Over the last 7 or 8 years we have visited Lihou, off the west coast of Guernsey on a regular basis, normally at least twice a year. Amazingly every time I appear to have visited this delightful corner of the Baliwick of Guernsey the wind has being blowing particularly hard. It has not been uncommon to have force 6-8 with a big swell.
It was somewhat surprising then when looking at the forecast about 7 days in advance, there appeared to be a weather window developing over the western English Channel. As high pressure settled in the swell and wind died off and it looked like we were in for a perfect weekend.
My plan of paddling around Guernsey from Lihou seemed to be working and the tidal flows were such that lunch on Herm also seemed like a distinct possibility. Plans were hatched, departure times agreed and expectations raised.
In the morning we launched from Lihou and headed south towards Pleinmont headland and then the south coast of Guernsey. It had been a few years since I had paddled the south coast in its entirety and what a great stretch of coast it is. Beautiful cliffs, intriguing passages through the rocks, limited landings and very little other boat traffic. It was also possible to paddle across to Herm, one of the most peaceful of the Channel Islands, for lunch and liquid refreshment at the Mermaid Tavern before returning to Guernsey to complete the circumnavigation of the island.
A memorable day out.
As elsewhere in the Channel Islands there is plenty of evidence of the German Occupation during the Second World War. L’Angle Tower is an iconic feature overlooking the south coast was built as a direction-finding tower.
Further shots of the south coast.
The Pea Stacks are always an interesting place to explore. The last time I was here we were swimming in slightly rougher conditions. Renoir visited Guernsey and painted these rocks.
St Martin’s Point, the most south easterly point of Guernsey. It marked the start of the 4 mile crossing to Jethou.
Approaching Jethou, with Herm behind. We could almost smell the food at the Mermaid Tavern. Crossing between the two islands there were 20 plus puffins bobbing around on the water.
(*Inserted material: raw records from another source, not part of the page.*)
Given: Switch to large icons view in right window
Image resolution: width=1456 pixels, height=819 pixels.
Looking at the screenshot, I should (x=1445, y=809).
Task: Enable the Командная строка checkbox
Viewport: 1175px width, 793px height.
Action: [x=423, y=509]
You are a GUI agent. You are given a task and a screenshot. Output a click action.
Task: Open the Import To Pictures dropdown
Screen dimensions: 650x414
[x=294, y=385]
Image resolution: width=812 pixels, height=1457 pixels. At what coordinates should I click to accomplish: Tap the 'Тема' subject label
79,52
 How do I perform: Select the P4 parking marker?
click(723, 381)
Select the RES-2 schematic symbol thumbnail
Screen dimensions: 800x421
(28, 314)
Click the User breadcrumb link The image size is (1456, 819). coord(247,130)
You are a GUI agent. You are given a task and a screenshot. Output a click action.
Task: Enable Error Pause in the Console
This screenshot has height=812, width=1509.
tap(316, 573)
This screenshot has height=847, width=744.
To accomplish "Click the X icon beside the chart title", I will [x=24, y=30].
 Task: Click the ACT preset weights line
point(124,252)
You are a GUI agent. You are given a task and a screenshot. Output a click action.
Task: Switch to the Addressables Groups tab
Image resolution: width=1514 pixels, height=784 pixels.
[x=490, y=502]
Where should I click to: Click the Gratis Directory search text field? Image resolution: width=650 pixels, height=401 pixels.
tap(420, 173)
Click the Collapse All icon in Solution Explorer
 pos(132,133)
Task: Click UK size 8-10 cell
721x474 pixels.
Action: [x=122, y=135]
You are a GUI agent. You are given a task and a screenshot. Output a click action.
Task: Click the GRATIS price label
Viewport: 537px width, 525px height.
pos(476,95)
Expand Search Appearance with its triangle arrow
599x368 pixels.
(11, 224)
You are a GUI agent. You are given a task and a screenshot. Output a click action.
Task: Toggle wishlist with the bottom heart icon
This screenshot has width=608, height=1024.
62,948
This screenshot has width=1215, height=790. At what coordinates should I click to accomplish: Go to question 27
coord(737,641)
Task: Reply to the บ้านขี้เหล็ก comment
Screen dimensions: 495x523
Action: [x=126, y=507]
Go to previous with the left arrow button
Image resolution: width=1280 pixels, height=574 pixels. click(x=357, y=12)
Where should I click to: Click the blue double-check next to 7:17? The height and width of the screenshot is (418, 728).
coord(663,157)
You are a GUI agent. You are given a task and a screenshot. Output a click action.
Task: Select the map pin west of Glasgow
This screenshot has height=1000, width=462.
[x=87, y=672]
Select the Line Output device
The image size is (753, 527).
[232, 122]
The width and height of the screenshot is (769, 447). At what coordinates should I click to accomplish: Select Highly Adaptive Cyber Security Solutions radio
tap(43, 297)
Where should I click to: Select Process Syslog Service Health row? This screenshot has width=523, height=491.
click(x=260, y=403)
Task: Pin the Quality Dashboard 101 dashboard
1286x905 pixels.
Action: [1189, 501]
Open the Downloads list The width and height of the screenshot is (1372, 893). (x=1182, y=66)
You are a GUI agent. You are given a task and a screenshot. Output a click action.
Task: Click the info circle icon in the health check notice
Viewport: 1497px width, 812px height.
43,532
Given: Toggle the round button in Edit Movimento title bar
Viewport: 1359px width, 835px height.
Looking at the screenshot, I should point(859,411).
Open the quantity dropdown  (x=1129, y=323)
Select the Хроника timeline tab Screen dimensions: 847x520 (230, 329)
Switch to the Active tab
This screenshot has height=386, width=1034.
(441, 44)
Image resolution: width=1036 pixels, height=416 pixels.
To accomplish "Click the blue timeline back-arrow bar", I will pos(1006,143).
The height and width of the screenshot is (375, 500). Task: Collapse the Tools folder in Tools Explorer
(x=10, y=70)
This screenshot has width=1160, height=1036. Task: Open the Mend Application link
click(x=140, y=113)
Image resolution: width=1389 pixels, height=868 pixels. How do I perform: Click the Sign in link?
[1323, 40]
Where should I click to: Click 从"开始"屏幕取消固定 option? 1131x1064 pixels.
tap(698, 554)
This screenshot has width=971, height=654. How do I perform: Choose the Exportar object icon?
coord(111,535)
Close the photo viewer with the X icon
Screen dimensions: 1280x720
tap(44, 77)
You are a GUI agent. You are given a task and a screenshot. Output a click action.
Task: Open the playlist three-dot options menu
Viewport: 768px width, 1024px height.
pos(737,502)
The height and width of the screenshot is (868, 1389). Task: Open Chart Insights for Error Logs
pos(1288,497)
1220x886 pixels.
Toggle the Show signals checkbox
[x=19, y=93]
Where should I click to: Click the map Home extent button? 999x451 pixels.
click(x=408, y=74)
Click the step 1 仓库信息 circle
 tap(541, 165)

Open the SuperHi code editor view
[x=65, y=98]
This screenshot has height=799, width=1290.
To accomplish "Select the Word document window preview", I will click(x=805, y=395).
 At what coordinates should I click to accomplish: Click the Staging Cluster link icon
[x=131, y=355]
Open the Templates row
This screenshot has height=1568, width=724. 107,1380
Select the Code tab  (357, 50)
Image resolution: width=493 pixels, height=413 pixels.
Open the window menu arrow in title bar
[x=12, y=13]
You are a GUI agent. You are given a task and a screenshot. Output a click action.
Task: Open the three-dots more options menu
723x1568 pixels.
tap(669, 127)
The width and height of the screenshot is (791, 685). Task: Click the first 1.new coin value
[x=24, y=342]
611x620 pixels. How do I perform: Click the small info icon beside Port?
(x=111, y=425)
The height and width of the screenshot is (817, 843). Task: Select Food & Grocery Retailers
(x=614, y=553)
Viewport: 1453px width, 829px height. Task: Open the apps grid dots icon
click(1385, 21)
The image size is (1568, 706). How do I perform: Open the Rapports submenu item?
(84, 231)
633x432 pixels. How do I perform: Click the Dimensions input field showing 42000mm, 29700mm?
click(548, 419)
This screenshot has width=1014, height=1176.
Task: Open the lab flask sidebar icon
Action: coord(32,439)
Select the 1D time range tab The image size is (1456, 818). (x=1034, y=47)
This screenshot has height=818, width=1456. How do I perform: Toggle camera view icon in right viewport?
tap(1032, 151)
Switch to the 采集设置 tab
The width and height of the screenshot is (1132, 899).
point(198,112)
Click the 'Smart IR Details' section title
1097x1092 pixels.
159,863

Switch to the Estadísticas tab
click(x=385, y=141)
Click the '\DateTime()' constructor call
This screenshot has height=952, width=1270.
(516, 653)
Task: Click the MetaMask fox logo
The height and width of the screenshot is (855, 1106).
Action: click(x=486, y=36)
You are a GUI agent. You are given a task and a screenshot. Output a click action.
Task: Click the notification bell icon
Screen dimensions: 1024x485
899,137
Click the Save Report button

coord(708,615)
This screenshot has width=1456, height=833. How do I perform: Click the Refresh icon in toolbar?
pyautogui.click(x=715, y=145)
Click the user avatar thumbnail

On a day as sunny as this it was inevitable that the harbour at Herm would be a hive of activity. Numerous ferries and private boats completing the short crossing between here and Guernsey.
Fed and watered we started the crossing to Guernsey. It was only a neap tide but the current was flowing north, reaching 4 knots in places. Sea kayaking in the Little Russel is always entertaining.
Ice cream stop on the north coast of Guernsey.
Heading down the west coast of Guernsey. A flag is hoisted on this rock, off Cobo, every year and left in place until the following May
We arrived back at Lihou, 25 nautical miles completed, satisfied with one of the more memorable paddles for a few years. It was Pimm’s on the terrace followed by a stunning sunset.